FIGURE 5. Burial and thermal histories of Wufeng–Longmaxi shale of Well XK-3 (A) and thermal model calibration (B).
Discussion
Origin of Desorption Gases
Whiticar’s diagrams (Whiticar, 1999) could be used to determine the origin of natural gases based on the chemical and isotopic compositions of natural gases. As Figure 6A shows, shale gases from Well XK-3, Dingshan, Changning, Weiyuan, and Jiaoshiba are of thermogenic origin, which is different from the gases from Barnett and Fayetteville shales. The δ13C-CH4 vs. CH4/(C2H6+C3H8) diagram (Figure 6B) shows that shale gases from Barnett and Fayetteville shales fall into the type II zone. On the contrary, shale gases from Well XK-3, Dingshan, Changning, and Jiaoshiba areas almost fall into the zone shifting from the typical type II kerogen gases, except for the Weiyuan area. This phenomenon may be caused by the extremely high content of methane and heavier carbon isotopic value at a relatively higher thermal maturity stage (Ro > 2.00%) (Liu et al., 2016; Yang et al., 2017). The δ13C-C2H6 values could be used to classify two types of natural gases. Dai (2011) proposed that natural gases with δ13C-C2H6 < −28.5‰ are oil-associated gases, while the gases with δ13C-C2H6 > −29‰ are coal-derived gases. Although there are some different viewpoints regarding this threshold (Milkov et al., 2020), a range of −27.0‰ to −29.0‰ for δ13C-C2H6 value is acceptable for distinguishing oil-derived gases. As shown in Table 2, the δ13C-C2H6 values of the gas samples are between −37.90‰ and −35.47‰, suggesting that the desorption gases of Wufeng–Longmaxi shale from Well XK-3 are oil-associated gases, which is similar to other areas in the Sichuan Basin (Figure 4).
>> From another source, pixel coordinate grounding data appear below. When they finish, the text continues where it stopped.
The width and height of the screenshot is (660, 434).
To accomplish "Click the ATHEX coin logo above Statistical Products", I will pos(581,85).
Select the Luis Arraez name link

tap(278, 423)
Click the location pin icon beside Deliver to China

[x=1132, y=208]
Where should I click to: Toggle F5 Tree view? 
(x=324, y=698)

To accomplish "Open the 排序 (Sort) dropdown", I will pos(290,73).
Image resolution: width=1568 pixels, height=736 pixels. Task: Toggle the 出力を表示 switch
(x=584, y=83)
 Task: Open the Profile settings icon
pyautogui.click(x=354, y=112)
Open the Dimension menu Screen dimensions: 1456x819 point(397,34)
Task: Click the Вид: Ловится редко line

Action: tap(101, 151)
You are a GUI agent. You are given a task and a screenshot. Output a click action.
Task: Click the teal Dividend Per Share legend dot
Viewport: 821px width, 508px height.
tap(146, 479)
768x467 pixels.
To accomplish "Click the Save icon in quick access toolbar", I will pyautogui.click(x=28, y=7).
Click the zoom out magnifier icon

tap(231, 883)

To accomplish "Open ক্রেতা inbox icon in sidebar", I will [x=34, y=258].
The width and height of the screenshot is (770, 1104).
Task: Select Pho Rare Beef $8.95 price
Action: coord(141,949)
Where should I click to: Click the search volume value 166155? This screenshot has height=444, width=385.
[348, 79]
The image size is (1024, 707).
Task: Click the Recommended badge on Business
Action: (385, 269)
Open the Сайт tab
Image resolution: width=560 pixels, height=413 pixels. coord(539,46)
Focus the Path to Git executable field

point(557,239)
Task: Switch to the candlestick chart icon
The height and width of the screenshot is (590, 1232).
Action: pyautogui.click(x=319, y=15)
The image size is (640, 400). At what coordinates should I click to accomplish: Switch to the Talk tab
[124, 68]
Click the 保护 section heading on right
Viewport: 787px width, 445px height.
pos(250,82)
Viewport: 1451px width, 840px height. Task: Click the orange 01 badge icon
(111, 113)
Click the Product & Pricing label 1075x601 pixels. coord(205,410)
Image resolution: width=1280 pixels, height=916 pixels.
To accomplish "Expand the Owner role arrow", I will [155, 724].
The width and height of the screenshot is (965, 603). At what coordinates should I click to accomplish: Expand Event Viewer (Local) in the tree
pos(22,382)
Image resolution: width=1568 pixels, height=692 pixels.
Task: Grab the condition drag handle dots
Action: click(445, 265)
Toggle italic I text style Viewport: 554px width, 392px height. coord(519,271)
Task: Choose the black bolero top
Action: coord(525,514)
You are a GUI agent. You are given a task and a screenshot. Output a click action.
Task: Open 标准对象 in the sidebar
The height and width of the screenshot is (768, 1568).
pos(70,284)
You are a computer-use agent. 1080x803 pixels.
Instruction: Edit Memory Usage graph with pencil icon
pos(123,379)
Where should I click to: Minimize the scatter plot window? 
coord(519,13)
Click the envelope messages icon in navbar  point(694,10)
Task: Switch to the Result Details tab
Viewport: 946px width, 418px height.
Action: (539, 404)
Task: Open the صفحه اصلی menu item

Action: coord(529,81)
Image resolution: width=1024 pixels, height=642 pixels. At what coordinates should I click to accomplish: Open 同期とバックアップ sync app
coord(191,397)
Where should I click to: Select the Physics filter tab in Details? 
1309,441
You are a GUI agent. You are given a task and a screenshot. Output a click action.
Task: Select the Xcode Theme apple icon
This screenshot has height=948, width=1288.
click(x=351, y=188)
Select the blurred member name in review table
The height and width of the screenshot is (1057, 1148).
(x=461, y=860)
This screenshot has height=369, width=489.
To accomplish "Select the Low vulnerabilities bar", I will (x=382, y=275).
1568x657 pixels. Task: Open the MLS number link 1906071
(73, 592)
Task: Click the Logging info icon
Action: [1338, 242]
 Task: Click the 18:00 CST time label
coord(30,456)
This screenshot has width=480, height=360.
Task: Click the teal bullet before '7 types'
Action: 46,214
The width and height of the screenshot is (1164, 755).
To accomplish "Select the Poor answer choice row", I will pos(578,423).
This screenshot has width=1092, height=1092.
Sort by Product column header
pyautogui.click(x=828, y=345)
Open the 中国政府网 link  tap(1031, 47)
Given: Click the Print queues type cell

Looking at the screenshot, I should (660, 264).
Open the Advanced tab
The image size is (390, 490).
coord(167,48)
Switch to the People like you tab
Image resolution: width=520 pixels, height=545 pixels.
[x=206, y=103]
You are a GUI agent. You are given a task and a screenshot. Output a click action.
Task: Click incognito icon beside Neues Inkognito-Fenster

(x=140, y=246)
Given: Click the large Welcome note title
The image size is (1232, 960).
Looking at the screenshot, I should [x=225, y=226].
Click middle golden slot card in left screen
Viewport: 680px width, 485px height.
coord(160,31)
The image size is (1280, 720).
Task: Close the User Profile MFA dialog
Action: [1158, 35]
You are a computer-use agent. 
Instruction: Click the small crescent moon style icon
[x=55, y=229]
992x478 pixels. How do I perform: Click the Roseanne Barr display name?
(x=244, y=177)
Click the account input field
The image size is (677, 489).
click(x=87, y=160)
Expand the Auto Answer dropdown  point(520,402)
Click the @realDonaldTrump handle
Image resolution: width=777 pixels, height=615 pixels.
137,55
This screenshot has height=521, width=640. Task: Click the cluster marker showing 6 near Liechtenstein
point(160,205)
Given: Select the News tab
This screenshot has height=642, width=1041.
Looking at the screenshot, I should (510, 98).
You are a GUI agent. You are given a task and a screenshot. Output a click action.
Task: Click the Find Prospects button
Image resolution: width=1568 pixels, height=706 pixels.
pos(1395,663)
FIGURE 6. Plot of δ2H-CH4 vs. δ13C-CH4 (A) and δ13C-CH4 vs. CH4/(C2H6+C3H8) (B) of shale gases from different areas (modified from Whiticar 1999). Data sources: (1) the Dingshan gas field (Zhong et al., 2019); (2) the Weiyuan gas field (Dai et al., 2014); (3) the Jiaoshiba gas field (Dai et al., 2016; Yang et al., 2017); (4) the Changning gas field (Dai et al., 2016; Feng et al., 2016); (5) the Barnett shale in the Fort Worth Basin (Zumberge et al., 2012); and (6) the Fayetteville shale in the Arkoma Basin (Zumberge et al., 2012).
Causes of the Carbon Isotopic Reversal in Well XK-3
The carbon isotopic reversal is commonly observed in Wufeng–Longmaxi shale gas in the Sichuan Basin (Figure 4A). Previous studies interpreted and summarized the following causes of this phenomenon: 1) mixing gases with different thermal maturity (Hao and Zou, 2013; Xia et al., 2013; Liu Q. et al., 2018; Zhao et al., 2019); 2) redox reactions with transition metals and water (Burruss and Laughrey, 2010; Feng et al., 2016); 3) depressurization during uplifting (Milkov et al., 2020); and 4) thermochemical sulfate reduction (Hao et al., 2008; Liu et al., 2019).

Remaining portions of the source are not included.